Annual StandDown event aids Minnesota’s homeless veterans

Troy Pieper

Working with homeless military veterans, Judy Hubal has helped some people see something they haven’t seen in a long time: themselves.

Volunteering at the Minnesota StandDown, she has seen vets, new photo IDs in hand, “come skipping out of that tent, yelling ‘look at me.'” Without access to mirrors, some veterans haven’t seen what their own faces look like for a long time.

This is just one of the services offered at the Minnesota StandDown, an annual event put on by an organization of the same name, that aids veterans and provides them with photo identification cards issued by the Department of Veterans Affairs.

The photo IDs can help homeless veterans do something as simple as apply for a library card or a checking account, said Hubal, Minnesota StandDown vice president and an Air National Guard flight nurse.

The Minnesota StandDown event, whose volunteers erected a tent city on the University’s West Bank recreation fields last weekend, helps more than 1,000 veterans annually.

Vietnam vets Robert van Keuren and Dr.

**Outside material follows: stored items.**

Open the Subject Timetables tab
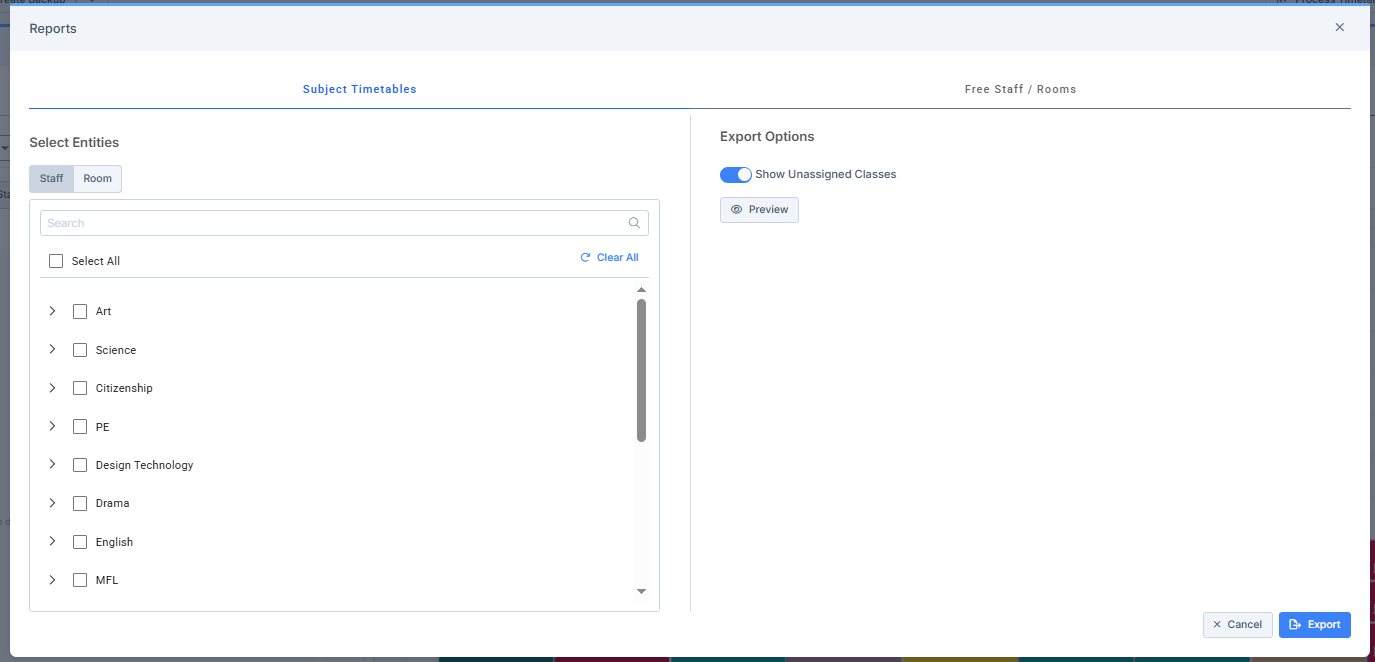 click(359, 89)
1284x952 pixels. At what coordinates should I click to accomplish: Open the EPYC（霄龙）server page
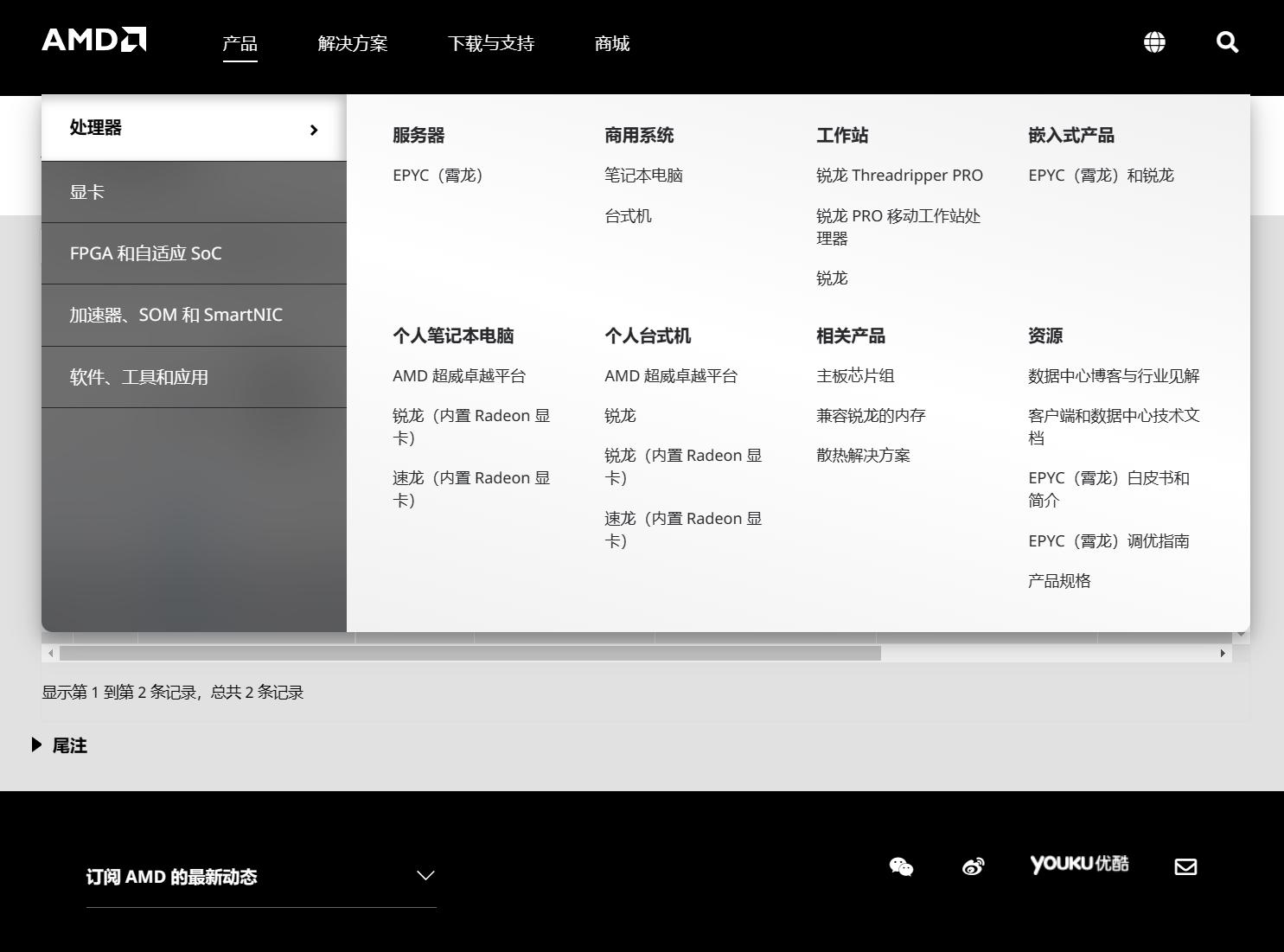tap(438, 175)
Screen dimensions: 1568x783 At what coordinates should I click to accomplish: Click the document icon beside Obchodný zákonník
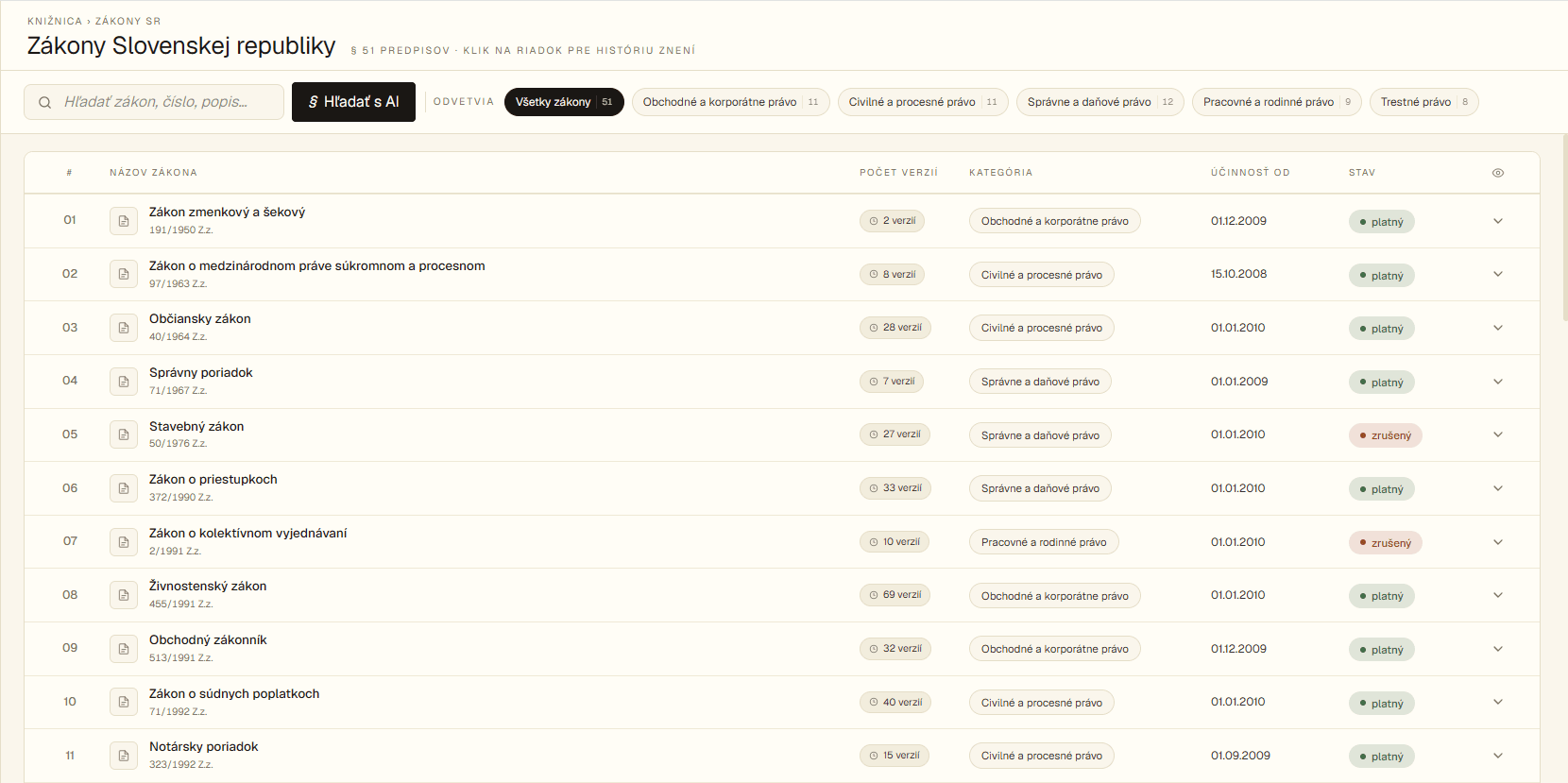123,649
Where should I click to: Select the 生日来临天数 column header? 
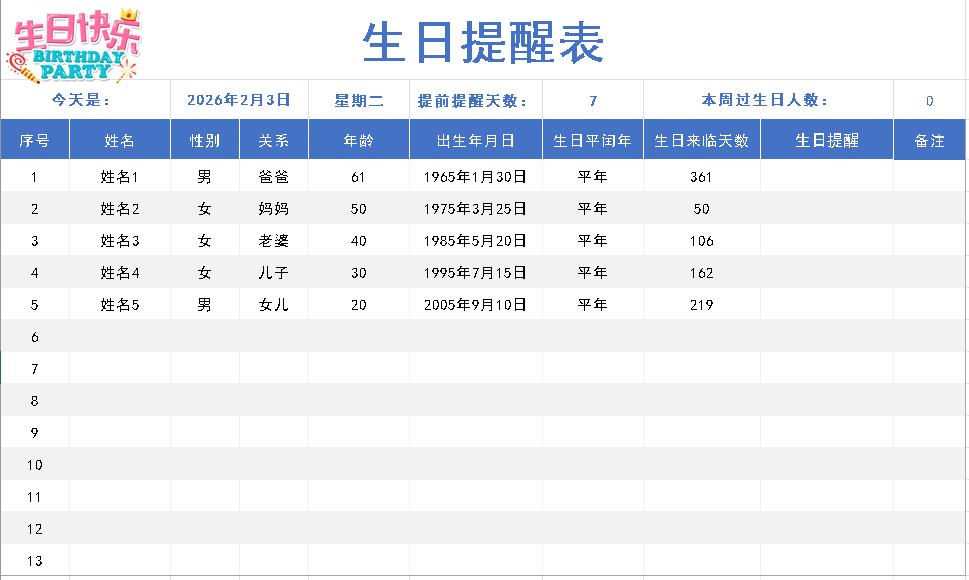[x=701, y=140]
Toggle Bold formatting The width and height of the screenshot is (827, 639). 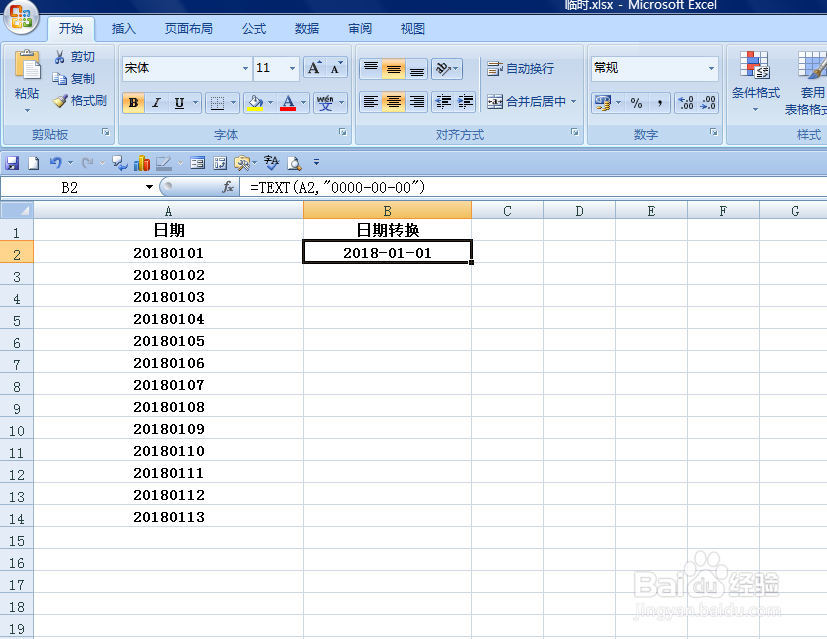pos(133,102)
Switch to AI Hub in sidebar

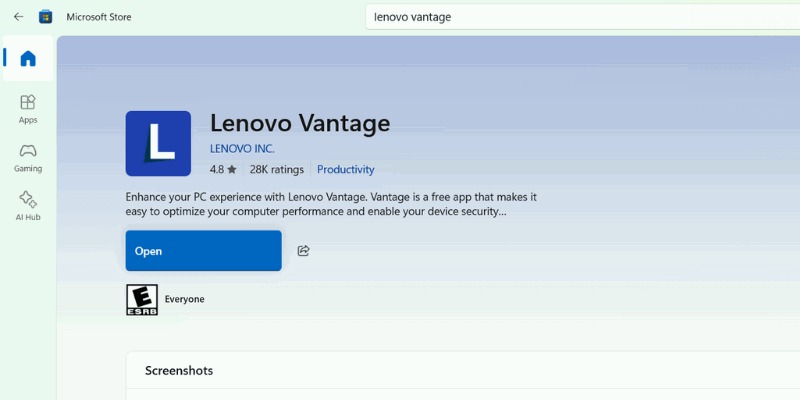point(28,205)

Jon Nachison started the first StandDown event in 1988, held in San Diego. The organization has expanded to include approximately 80 annual events around the country.

StandDown’s name comes from an action in times of war, when exhausted combat units were removed from the battlefield to a place of relative safety and security to rest and recover.

Today, StandDown refers to a grassroots intervention program designed to help them combat life on the streets. According to the National Coalition for Homeless Veterans, there are 275,000 homeless veterans in the country.

Hubal said people who come to the event are “real people with hopes and dreams who have hit roadblocks.” But StandDown, she said, seeks not to fix vets’ problems but to help vets fix them themselves.

The University leased its grounds to the organization, along with security and the use of the University Law School’s
courtroom. All law enforcement is prohibited from entering the grounds of StandDown so vets who have been charged with crimes can take advantage of the services offered without risking arrest.

Legal counseling is offered, including the opportunity to register to be tried by a district court judge. On Friday, 95 such cases came before judges who volunteered their time to help vets clear their records. Hubal said the cases exemplify the time and energy judges and other volunteers donate to help veterans.

Vets can also sleep in one of 200 beds, have a shower or haircut, eat at a restaurant or watch a first-run film.

They also receive medical treatment, counseling from the Internal Revenue Service and information on social services, including child support and family counseling. Vets are also welcome to bring their families.

Relaxation therapists, chaplains and psychologists also volunteer at the event. Under one tent, Lt. Col. Mary Erickson, director of clinical education at the University’s occupational therapy program, helped veterans engage in activities such as games and art projects.

Such socialization can provide meaning to the lives of vets whose homelessness has left them lonely and reclusive, she said. Working on art projects can “help them realize that they still have something to give. It’s very affirming and healing,” Erickson said.

While this year’s event drew a record number of female veterans, Minnesota StandDown President Bill Lindboe said he wants to see more female veterans take advantage of StandDown. He also would like the event to take place in a more removed location and last three weeks instead of three days.

“It would let (volunteers) have the opportunity to do more specialized work with veterans and get even more people on track,” Lindboe said.